VPC Configuration Details

The AWS documentation for connecting a hardware device to a VPC provides a great amount of detail on configuring VPN Connections to VPC.

The main configuration elements that exist in Amazon’s data model are the Virtual Private Gateway, the Customer Gateway, and the VPN Connection. In order to configure a VPN connection to a VPC, all 3 of these need to exist. The Virtual Private Gateway is the VPN endpoint on Amazon’s side. The customer gateway is the VPN endpoint on the pfSense® instance/device being configured. The VPN Connection is the IPsec VPN between Amazon and the pfSense instance/device.

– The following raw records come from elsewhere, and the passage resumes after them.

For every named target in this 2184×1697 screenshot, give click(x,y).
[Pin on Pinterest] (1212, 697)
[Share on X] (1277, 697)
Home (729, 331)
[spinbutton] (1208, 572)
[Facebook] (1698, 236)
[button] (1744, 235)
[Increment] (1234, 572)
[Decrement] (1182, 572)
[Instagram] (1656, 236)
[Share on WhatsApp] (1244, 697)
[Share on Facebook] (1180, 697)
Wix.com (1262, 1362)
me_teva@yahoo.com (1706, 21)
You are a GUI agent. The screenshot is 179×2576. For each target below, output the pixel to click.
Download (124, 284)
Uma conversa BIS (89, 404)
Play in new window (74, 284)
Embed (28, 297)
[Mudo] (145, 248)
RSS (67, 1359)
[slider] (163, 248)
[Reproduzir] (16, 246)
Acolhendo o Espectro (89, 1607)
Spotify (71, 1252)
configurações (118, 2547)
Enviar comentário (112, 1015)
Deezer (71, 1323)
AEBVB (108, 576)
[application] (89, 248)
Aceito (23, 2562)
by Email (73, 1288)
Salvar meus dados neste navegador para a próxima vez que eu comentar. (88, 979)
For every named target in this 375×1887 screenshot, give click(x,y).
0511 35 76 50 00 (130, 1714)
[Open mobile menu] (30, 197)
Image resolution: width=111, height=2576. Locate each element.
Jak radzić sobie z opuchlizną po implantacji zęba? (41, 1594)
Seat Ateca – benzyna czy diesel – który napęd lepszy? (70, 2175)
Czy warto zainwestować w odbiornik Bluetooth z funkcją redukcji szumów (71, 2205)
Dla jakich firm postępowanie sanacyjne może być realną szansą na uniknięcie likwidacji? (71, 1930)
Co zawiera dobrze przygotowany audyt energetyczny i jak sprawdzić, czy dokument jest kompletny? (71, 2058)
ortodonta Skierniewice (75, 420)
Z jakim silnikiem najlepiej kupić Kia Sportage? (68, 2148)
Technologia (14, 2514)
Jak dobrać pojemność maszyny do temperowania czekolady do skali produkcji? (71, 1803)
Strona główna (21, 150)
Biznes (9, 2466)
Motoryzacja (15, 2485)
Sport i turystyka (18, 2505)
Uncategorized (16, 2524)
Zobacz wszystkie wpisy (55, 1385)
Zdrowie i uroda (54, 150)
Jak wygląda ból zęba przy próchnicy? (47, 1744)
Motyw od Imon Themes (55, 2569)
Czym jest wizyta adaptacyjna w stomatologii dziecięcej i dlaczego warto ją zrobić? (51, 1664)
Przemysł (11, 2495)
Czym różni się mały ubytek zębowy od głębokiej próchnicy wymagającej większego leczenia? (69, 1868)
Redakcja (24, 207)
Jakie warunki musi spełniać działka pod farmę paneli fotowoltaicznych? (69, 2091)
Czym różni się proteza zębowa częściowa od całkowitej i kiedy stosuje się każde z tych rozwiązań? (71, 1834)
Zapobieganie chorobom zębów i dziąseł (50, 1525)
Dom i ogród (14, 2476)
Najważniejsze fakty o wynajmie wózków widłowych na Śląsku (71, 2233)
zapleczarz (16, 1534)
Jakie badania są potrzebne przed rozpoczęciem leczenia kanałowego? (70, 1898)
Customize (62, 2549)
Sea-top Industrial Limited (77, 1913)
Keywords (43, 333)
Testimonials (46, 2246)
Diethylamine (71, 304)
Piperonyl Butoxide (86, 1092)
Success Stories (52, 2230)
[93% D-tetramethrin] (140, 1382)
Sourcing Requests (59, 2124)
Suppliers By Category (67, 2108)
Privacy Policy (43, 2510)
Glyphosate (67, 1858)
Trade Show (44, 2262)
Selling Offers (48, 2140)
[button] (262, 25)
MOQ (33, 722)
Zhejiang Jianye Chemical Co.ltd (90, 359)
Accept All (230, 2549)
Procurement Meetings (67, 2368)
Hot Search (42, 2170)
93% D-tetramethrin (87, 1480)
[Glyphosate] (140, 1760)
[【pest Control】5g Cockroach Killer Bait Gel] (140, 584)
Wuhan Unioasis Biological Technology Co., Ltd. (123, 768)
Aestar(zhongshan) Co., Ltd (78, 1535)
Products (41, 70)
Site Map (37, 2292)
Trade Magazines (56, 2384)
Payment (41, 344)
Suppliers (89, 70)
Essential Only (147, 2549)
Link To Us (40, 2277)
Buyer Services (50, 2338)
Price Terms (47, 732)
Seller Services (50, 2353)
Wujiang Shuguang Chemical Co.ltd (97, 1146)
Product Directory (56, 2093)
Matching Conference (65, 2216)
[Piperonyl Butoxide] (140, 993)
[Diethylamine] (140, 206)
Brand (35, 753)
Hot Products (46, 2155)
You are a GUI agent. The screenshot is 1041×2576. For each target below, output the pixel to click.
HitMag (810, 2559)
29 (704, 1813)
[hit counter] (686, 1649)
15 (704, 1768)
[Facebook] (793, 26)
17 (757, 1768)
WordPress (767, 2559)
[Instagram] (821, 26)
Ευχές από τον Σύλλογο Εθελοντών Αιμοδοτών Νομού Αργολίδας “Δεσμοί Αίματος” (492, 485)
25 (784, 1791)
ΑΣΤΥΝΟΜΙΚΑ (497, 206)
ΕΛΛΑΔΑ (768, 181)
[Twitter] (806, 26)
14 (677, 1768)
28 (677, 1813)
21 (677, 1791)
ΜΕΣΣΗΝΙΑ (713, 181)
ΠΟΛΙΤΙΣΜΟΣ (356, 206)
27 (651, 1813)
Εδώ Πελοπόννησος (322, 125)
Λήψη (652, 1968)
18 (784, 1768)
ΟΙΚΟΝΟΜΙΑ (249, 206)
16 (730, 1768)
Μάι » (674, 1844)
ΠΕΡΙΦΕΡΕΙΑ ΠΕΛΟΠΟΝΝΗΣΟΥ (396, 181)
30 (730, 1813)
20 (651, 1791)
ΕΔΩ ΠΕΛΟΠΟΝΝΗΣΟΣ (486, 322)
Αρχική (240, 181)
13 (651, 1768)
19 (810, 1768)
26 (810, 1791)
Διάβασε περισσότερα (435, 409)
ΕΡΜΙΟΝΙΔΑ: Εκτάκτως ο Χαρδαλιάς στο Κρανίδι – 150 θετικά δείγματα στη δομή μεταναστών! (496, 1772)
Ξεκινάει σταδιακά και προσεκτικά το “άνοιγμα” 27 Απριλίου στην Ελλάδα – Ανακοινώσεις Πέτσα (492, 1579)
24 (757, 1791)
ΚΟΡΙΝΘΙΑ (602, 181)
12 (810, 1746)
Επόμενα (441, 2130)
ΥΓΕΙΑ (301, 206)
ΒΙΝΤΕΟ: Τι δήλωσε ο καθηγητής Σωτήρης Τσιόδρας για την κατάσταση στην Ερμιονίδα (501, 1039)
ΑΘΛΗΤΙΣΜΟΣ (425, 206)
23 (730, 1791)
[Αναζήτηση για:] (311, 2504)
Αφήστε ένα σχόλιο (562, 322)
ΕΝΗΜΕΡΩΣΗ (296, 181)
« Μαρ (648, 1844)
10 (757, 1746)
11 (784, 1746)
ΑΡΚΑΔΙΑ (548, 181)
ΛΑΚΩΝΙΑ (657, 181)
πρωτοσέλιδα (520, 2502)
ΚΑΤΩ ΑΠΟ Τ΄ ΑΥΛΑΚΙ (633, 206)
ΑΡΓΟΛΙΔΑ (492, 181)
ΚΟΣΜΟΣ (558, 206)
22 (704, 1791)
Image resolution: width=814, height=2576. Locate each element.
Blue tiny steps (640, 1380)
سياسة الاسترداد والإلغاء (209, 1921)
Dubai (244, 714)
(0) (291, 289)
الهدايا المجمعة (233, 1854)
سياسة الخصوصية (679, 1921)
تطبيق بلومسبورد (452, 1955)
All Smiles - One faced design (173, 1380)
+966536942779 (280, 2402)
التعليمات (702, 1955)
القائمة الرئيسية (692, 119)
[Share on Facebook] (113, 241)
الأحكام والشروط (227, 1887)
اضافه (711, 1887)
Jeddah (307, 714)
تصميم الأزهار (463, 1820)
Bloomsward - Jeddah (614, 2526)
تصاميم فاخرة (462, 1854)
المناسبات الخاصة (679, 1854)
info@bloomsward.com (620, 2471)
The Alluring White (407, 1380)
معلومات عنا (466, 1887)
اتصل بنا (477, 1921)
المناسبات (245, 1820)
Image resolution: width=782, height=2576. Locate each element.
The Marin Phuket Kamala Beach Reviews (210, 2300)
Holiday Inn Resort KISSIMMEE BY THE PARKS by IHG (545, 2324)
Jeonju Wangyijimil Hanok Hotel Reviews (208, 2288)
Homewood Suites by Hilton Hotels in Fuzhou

A Virtual Private Gateway needs to exist and be associated to the VPC. A particular VPN Gateway can only be associated to one VPC at a time. Once the VPC to connect to has been selected, the wizard invokes the AWS API call DescribeVpnGateways to determine if a VPN Gateway already exists that is attached to the VPC. If none exists, it creates one with the CreateVpnGateway API call and attaches it to the VPC with the AttachVpnGateway call.

A Customer Gateway needs to be created for the public IP address of the device or virtual machine that will be used to connect to the VPC. The wizard invokes the AWS API call DescribeCustomerGateways to determine if a Customer Gateway already exists. If none exists, one is created with the CreateCustomerGateway API call.

The VPN Connection connects the Virtual Private Gateway and Customer Gateway. The wizard checks to see if there is an existing VPN Connection configured that connects those endpoints by invoking the AWS API call DescribeVpnConnections. If none exists, one is created using the CreateVpnConnection call. One of the fields returned by this call is a block of XML configuration data that contains configuration data assigned by AWS for use with configuring the VPN Connection. This data is stored and used in subsequent steps to make the required configuration changes within pfSense.

Any objects created through API calls by the wizard will be tagged with names like auto-created by pfSense VPC <your_VPC_ID>. This is accomplished by calling the AWS API call CreateTags and using Name as the key for the tag.

In addition to creation of the items mentioned above, required adjustments are made to Security Groups and Route Tables to facilitate communication over the VPN. The Security Groups associated with the VPC are updated to allow inbound access from the local subnets on the pfSense end of the VPN. They are checked first via the DescribeSecurityGroups AWS API call to determine if the access is already allowed. Any of the subnets that is not already allowed has inbound access added via the AuthorizeSecurityGroupIngress AWS API call.

Route Tables associated with the VPC are updated to receive routes from the VPN Gateway used by the VPN Connection. They are checked first via the DescribeRouteTables AWS API call. If the VPN Gateway ID is not included in the list of VPN Gateways propagating routes, route propagation for the VPN Gateway is enabled on that table using the EnableVgwRoutePropagation AWS API call.

For VPN Connections using static routing, static routes for the specified subnets are added to the VPN Connection. This is done via the CreateVpnConnectionRoute AWS API call.